I must admit to having only a rudimentary understanding of how HashTables work, although from what little I do know it seems fairly straightforward. My question is just this: it seems that the conventional wisdom is to use simple, basic value types such as integers for the keys in a HashTable. However, strings are also often used, even though in many languages they are implemented as reference types. What I feel is generally not encouraged is using complex reference types; I'm guessing this is because doing so would necessitate a slower hash function? But then why are strings so commonly used? After all, isn't a string internally a char[] array (again, in most languages)?
In the end, what value types are generally regarded as the "best" (or even simply "acceptable") choices to use as keys in a HashTable? And are there any commonly used choices that are actually regarded as "bad" (like strings, possibly)?
It's not a matter of strings versus integers, or value versus reference, but of mutable keys versus immutable keys. As long as the keys are immutable (and thus their hashing value never change) they are OK to index a hash table. For instance, strings in Java are immutable and thus perfectly suited as hashtable keys.
By the way, if a data type is simpe enough to be always passed by value (like scalars), then it will of course be OK.
But now imagine that you use a mutable type ; if you give me a reference to one of these objects as a key, I will compute its hash value and then put it in one of my hashtable buckets. But when you later modify the object, I will have no way to be notified ; and the object may now reside in the wrong bucket (if its hash value is different).
Hope this helps.
Most string implementations, while they might appear as references types in managed environments their implementation is typically an immutable type.
What the hash function does is that it maps a very large number of states onto a smaller number of states.
That is why string hashing is good for testing string equality. You can map the value to an index of an array, and look up some information about that value very quickly. You don't need to compare every character with every other character in every other string. And you can say just about the same thing about anything. It's all about reducing, or fingerprinting an arbitrary number of bytes in some manner which is useful.
This is where the discussion about the type of key you use in a hash table becomes invalid, because it's the mapping of that value into a smaller state space and how that's utilized internally which makes it useful. An integer is typically hardware friendly, but 32-bits isn't really a large space and collisions are likely within that space for arbitrary inputs.
In the end, when you do use a hash table, the cost of calculating the hash value is irrelevant compared to the time it would take to compare every value with every other value in every other possible position (assuming that your hash table contains hundreds of items).

**Dataset section**
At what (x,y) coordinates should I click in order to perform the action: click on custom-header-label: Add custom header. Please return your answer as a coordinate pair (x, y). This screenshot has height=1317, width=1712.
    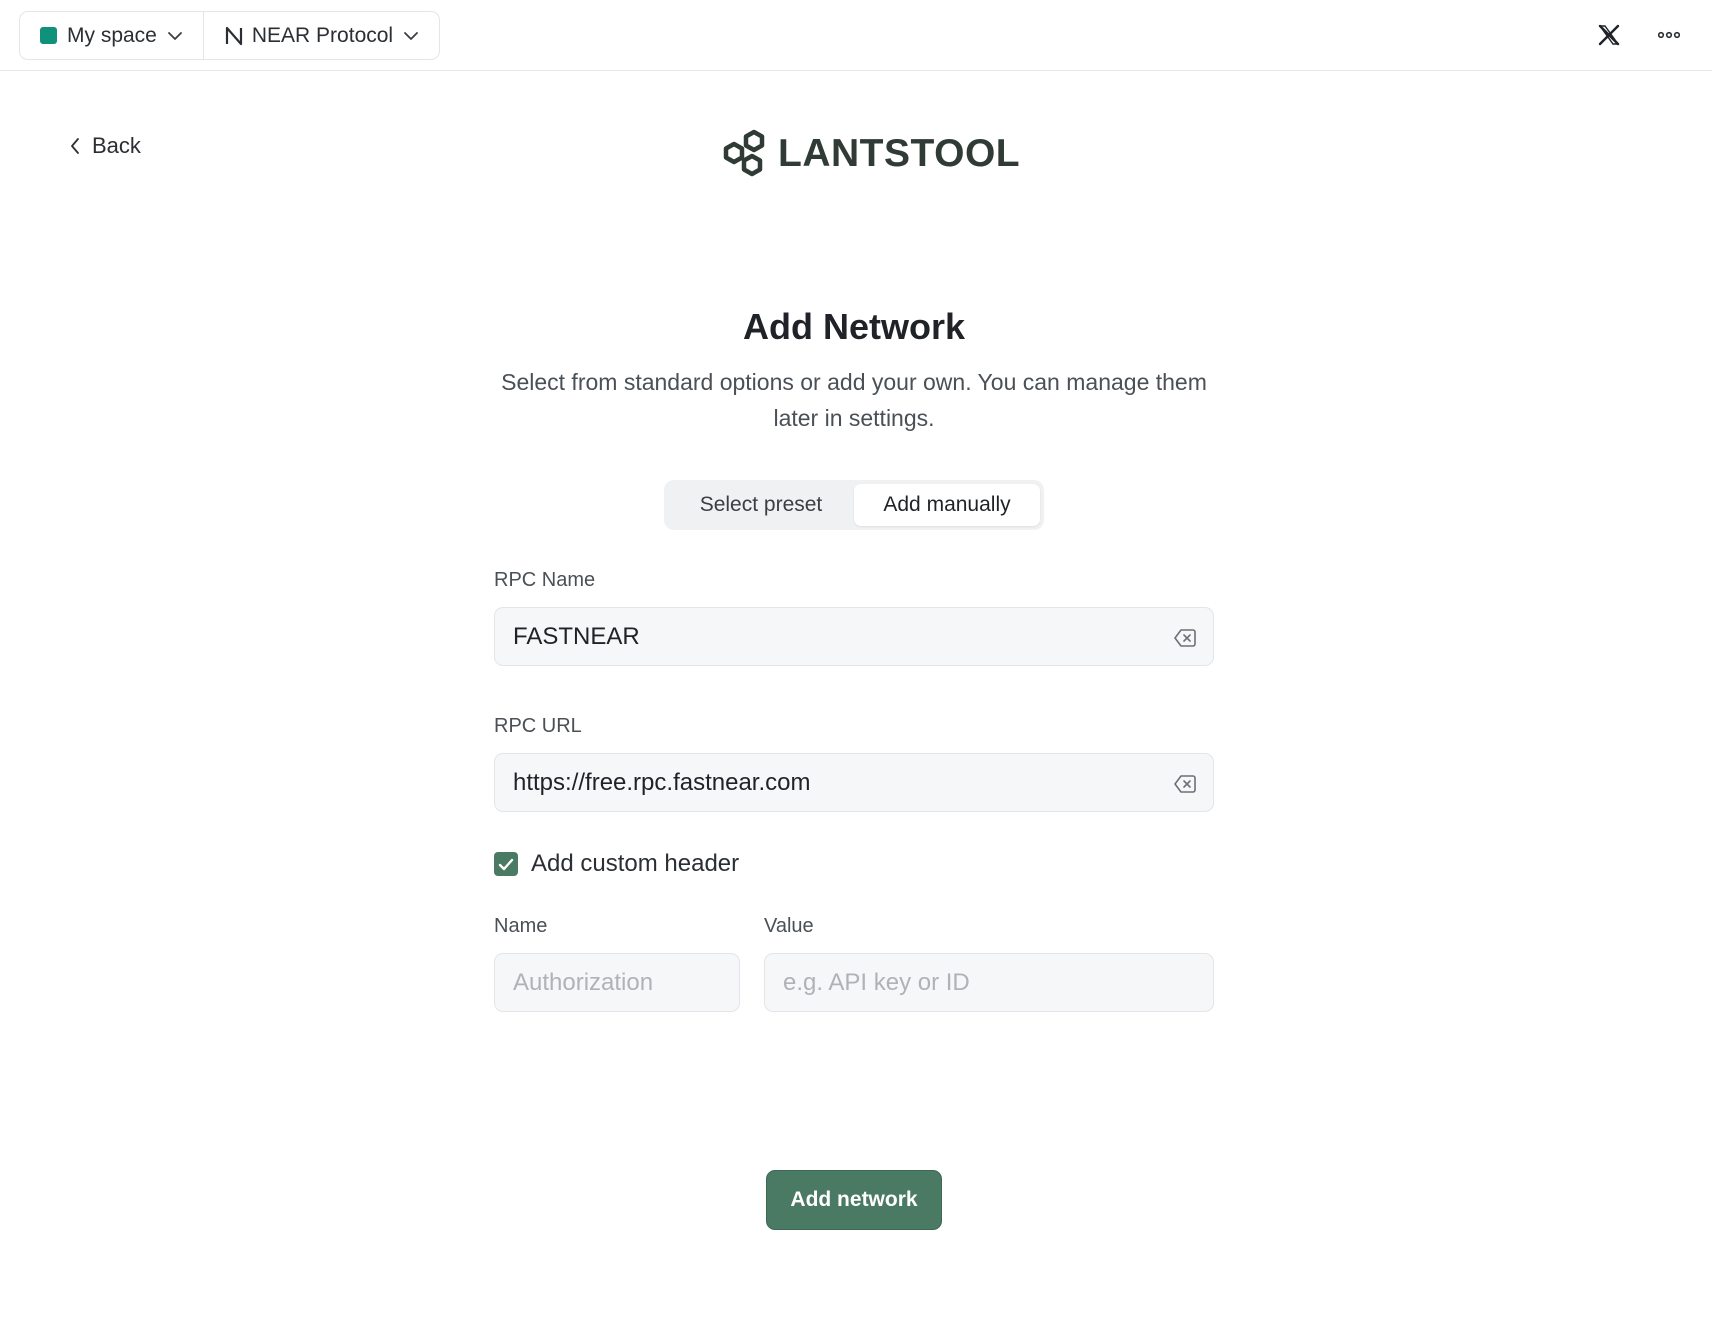
    Looking at the image, I should click on (635, 864).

**Task requirements**
A) Please write out the passage of the thread on hash table keys starting at "Hope this helps." and ending at "which is useful.".
B) For each statement, decide whether the thread on hash table keys supports it, answering yes or no and quoting the words that settle it.
(i) Strings in Java are immutable.
(ii) A 32-bit integer gives a large space in which collisions are unlikely for arbitrary inputs.
(iii) When a mutable key object is later modified, the hash table gets notified.
C) According to the thread on hash table keys, what does a hash function map a very large number of states onto?
The material above comes from a separate source, unrelated to the thread on hash table keys.

**Answer list**
A)
Hope this helps.
Most string implementations, while they might appear as references types in managed environments their implementation is typically an immutable type.
What the hash function does is that it maps a very large number of states onto a smaller number of states.
That is why string hashing is good for testing string equality. You can map the value to an index of an array, and look up some information about that value very quickly. You don't need to compare every character with every other character in every other string. And you can say just about the same thing about anything. It's all about reducing, or fingerprinting an arbitrary number of bytes in some manner which is useful.

B)
(i) Yes: "strings in Java are immutable and thus perfectly suited as hashtable keys."
(ii) No: "32-bits isn't really a large space and collisions are likely within that space for arbitrary inputs."
(iii) No: "I will have no way to be notified"

C) A smaller number of states.